> _Challenge_:
Can you put the part of the records that opens with the line containing "Task: Go to the Terminal step label" and closes with the line containing "Click the green right", both ends included, into a Markdown table with the columns Index and Text, numbering each row and leaving out any blank lines?

> _Provided records_:
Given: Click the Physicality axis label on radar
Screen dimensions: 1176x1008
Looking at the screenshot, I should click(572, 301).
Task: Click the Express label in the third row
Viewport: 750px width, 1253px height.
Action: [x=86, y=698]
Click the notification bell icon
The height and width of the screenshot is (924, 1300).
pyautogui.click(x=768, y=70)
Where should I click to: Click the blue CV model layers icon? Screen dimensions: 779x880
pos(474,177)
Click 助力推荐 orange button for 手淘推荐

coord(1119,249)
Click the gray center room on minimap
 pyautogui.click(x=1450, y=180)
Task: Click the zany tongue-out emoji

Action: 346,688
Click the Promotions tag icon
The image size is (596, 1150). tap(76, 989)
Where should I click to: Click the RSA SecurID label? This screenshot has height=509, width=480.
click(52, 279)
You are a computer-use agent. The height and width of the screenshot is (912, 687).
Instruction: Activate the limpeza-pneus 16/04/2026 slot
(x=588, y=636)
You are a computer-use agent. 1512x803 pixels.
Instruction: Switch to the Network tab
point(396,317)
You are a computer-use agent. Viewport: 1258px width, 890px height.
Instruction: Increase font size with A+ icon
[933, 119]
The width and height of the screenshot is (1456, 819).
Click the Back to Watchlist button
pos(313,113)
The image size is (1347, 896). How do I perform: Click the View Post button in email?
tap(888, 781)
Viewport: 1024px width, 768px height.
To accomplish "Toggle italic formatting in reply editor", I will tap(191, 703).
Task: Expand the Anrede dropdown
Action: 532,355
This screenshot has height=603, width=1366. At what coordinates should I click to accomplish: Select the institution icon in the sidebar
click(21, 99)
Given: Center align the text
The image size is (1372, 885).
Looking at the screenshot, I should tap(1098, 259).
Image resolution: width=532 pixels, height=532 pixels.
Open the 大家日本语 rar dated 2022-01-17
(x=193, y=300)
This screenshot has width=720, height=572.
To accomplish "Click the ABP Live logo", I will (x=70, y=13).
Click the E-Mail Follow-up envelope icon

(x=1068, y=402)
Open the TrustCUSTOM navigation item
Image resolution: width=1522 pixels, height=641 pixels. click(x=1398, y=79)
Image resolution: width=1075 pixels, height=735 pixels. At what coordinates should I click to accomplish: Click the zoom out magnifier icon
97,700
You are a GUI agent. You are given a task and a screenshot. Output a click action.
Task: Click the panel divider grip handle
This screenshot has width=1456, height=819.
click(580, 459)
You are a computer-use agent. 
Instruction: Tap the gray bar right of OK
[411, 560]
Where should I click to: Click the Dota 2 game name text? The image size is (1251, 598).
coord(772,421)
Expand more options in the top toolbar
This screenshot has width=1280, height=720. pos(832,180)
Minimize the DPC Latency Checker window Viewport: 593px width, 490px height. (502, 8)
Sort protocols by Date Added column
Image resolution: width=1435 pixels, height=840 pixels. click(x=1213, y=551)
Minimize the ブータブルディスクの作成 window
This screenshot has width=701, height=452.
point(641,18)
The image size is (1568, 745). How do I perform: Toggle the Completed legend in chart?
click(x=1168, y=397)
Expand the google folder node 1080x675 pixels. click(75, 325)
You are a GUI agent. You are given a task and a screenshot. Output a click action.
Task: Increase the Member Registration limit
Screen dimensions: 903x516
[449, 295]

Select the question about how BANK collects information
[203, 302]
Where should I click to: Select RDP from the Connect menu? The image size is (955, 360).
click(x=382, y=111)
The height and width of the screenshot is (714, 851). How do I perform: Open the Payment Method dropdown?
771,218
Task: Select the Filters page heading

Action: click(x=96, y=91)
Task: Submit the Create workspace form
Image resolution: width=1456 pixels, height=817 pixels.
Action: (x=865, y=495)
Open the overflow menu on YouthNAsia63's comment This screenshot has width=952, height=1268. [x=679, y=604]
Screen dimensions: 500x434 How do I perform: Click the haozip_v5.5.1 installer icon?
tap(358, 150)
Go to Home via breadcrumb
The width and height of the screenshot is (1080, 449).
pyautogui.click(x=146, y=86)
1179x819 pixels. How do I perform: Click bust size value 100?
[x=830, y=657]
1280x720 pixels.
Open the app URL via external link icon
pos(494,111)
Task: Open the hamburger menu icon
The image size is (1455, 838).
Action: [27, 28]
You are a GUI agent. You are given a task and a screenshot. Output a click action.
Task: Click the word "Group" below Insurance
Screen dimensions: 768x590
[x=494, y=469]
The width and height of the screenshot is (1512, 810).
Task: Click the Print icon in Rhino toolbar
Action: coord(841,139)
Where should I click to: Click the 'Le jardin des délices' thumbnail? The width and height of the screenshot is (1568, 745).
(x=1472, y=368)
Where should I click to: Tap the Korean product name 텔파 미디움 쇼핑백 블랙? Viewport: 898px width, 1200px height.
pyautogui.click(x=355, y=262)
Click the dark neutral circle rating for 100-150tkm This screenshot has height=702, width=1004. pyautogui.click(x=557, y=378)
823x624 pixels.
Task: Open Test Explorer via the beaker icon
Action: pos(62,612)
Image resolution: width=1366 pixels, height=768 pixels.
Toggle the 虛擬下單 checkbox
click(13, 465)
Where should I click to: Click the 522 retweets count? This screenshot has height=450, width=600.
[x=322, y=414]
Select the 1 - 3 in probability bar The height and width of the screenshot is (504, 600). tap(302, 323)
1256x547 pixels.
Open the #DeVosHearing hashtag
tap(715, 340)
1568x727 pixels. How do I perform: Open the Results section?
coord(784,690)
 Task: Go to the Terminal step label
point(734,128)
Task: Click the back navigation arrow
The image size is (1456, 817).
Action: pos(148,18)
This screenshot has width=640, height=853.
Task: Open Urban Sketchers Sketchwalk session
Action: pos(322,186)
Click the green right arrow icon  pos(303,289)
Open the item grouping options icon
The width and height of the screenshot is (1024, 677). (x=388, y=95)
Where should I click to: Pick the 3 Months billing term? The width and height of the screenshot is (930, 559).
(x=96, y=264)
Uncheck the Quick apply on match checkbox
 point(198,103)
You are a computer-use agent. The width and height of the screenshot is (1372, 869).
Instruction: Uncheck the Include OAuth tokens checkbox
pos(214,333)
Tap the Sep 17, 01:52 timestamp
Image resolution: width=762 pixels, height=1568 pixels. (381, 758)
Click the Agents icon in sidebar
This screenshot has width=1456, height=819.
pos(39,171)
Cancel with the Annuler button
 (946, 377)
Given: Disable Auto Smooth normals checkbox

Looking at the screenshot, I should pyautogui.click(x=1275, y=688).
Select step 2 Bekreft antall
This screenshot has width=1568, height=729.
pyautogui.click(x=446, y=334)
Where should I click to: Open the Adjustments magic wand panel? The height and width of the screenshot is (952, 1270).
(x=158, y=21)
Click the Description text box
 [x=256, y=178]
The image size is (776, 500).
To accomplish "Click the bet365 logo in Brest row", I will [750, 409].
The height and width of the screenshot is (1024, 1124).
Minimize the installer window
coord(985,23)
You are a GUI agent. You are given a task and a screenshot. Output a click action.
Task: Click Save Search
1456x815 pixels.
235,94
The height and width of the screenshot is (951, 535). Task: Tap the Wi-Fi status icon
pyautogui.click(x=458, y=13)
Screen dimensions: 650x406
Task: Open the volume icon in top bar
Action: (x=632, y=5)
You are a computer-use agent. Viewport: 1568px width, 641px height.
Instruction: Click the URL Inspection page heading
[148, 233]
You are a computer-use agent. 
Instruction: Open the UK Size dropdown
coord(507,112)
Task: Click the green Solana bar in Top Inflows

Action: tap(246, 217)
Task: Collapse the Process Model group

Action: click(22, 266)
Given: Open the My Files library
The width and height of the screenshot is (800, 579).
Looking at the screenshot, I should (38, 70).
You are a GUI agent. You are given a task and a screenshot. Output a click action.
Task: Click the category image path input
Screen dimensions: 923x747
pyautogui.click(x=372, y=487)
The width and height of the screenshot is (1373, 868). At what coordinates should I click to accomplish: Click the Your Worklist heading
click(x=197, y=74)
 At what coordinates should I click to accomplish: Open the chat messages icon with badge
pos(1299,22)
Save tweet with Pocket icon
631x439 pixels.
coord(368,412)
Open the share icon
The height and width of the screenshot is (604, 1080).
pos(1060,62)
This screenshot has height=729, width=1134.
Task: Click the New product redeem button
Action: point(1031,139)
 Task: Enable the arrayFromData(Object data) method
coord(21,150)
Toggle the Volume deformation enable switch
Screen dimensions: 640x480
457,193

> _Exercise response_:
| Index | Text |
|---|---|
| 1 |  Task: Go to the Terminal step label |
| 2 | point(734,128) |
| 3 | Task: Click the back navigation arrow |
| 4 | The image size is (1456, 817). |
| 5 | Action: pos(148,18) |
| 6 | This screenshot has width=640, height=853. |
| 7 | Task: Open Urban Sketchers Sketchwalk session |
| 8 | Action: pos(322,186) |
| 9 | Click the green right arrow icon  pos(303,289) |